--- DOCUMENT EXTRACT Enclosed Below ---

- Episode no.: Season 5 Episode 4
- Directed by: Loni Peristere
- Written by: Jennifer Salt
- Production code: 5ATS04
- Original air date: October 28, 2015
- Running time: 49 minutes

Guest appearances
- Finn Wittrock as Tristan Duffy; Mare Winningham as Hazel Evers; Lily Rabe as Aileen Wuornos; Richard T. Jones as Detective Andy Hahn; John Carroll Lynch as John Wayne Gacy; Seth Gabel as Jeffrey Dahmer; Anthony Ruivivar as Richard Ramirez; Nico Evers-Swindell as Craig; Shree Crooks as Scarlett Lowe; Lennon Henry as Holden Lowe;

Episode chronology
| ← Previous "Mommy" | Next → "Room Service" |
- American Horror Story: Hotel

= Devil's Night (American Horror Story) =

"Devil's Night" is the fourth episode of the fifth season of the anthology television series American Horror Story. It aired on October 28, 2015, on the cable network FX. This episode was written by Jennifer Salt and directed by Loni Peristere.

==Plot==
Richard Ramirez, who died in 2013, checks in for the Devil's Night. Liz Taylor leads him to his room, where a married couple is sleeping. After killing the husband, the wife runs screaming from the room, where she is killed by James March.

While answering a phone call from Scarlett, John Lowe notices his ceiling and wall are bleeding. Miss Evers is having trouble getting out a difficult bloodstain as well. Every Halloween, she is reminded of her son, who was kidnapped in 1925. John arrives to question the blood coming from her room, and they talk as she explains that her son was taken to a ranch outside town, and all they found was the costume. His kidnapper had taken and killed many children and disposed of their bodies with quick lime and set them in a mass grave. After the recounting, her mood upswings as she blathers on about preparations for the festivities. Alex Lowe has brought Holden home, but the family dog rejects him. As she returns with a glass of juice for Holden, she finds him feeding on the dog's neck. He does not feel well, and wants his "other mommy".

Alex returns with Holden to the hotel, and the boy scampers to his coffin. Elizabeth appears and explains that she saves children from neglect and speaks about John as she walked Holden away from the carousel herself. She goes on to explain the viral infection. An aggravated Alex holds her at gunpoint, wanting a cure, but Elizabeth wants loyalty in exchange for passing on the virus to her. John discovers the Wineville Chicken Coop Murders that Evers mentioned took place 85 years prior. He heads to the hotel's bar to drink a double martini. Aileen Wuornos enters for her 13th Devil's Night, and John recognizes her as Halloween costume. Liz mentions that John is a special guest of the hotel and a cop. Aileen offers him sex, and they go to his room.

--- End of Enclosed DOCUMENT EXTRACT ---
--- PROVIDED MATERIAL Enclosed Below ---

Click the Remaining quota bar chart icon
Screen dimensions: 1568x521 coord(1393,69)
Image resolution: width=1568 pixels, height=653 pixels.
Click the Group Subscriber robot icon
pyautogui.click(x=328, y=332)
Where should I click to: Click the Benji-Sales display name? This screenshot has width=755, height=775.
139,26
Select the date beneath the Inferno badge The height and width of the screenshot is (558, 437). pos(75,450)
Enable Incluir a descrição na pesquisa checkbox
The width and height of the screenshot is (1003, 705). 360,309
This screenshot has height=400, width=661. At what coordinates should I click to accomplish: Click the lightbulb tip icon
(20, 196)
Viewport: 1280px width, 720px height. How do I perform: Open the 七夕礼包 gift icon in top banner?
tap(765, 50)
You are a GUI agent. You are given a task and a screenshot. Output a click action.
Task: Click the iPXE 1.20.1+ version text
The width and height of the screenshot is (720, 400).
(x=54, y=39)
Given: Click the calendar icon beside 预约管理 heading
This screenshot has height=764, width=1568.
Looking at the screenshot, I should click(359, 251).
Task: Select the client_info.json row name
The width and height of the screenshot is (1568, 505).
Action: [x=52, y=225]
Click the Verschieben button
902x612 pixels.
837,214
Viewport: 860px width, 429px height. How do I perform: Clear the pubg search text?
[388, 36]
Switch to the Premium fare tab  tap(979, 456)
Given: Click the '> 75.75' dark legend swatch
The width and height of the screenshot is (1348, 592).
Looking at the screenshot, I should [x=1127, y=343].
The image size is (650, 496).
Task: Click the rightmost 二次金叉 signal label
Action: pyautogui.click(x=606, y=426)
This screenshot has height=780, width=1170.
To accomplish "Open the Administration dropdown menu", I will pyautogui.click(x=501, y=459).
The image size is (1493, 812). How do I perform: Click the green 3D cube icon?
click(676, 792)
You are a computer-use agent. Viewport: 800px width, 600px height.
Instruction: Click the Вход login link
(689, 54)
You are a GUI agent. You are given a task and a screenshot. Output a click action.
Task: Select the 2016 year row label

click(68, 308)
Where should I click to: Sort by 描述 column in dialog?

--- End of Enclosed PROVIDED MATERIAL ---

» TASK 1:
Transcribe the passage of the article on the "Devil's Night" episode between "Alex returns with" and "to his room.", inclusive.
» TASK 2:
Continue the article on the "Devil's Night" episode from the point where it stops.

» RESPONSE AREA 1:
Alex returns with Holden to the hotel, and the boy scampers to his coffin. Elizabeth appears and explains that she saves children from neglect and speaks about John as she walked Holden away from the carousel herself. She goes on to explain the viral infection. An aggravated Alex holds her at gunpoint, wanting a cure, but Elizabeth wants loyalty in exchange for passing on the virus to her. John discovers the Wineville Chicken Coop Murders that Evers mentioned took place 85 years prior. He heads to the hotel's bar to drink a double martini. Aileen Wuornos enters for her 13th Devil's Night, and John recognizes her as Halloween costume. Liz mentions that John is a special guest of the hotel and a cop. Aileen offers him sex, and they go to his room.

» RESPONSE AREA 2:
While tied to a chair, he slowly realizes what Devil's Night at the Hotel Cortez involves, and they fight until he handcuffs her in the bathroom and finds her (true) Driver's License. He returns to the guestbook and finds plenty of serial killers have signed in. Liz describes March's annual tradition and discovers John himself is on the invitation list. He arrives at Room 78 for dinner. There March introduces himself and John reminds him that March would have died 85 years prior. March counter-reminds him that anything is possible in the hotel. John Wayne Gacy and Jeffrey Dahmer introduce themselves, and John recognizes the Zodiac Killer, Aileen, and Richard Ramirez on his own, when Gacy handcuffs him to his chair.

As the dinner continues, Evers brings out a drugged young man as an appetizer. John tries to shoot Dahmer to prevent him from trepanning the young man, not knowing that the shot will have no effect on ghosts. Outside the hotel, Sally muses with a man named Craig about Halloween. She brings him in, which will buy her a year of solitude from March. The killers all take turns stabbing Craig. Sally sees the distressed John, and tells him he has been hallucinating from the alcohol and leads him away. Alex accepts Elizabeth's request to join her and sucks blood from Elizabeth's breast.

==Reception==
The episode was watched by 3.04 million people during its original broadcast, and gained a 1.6 ratings share among adults aged 18–49. It ranked second in the Nielsen Social ratings, with 96,000 tweets seen by over 1.91 million people, only behind the Republican Debate.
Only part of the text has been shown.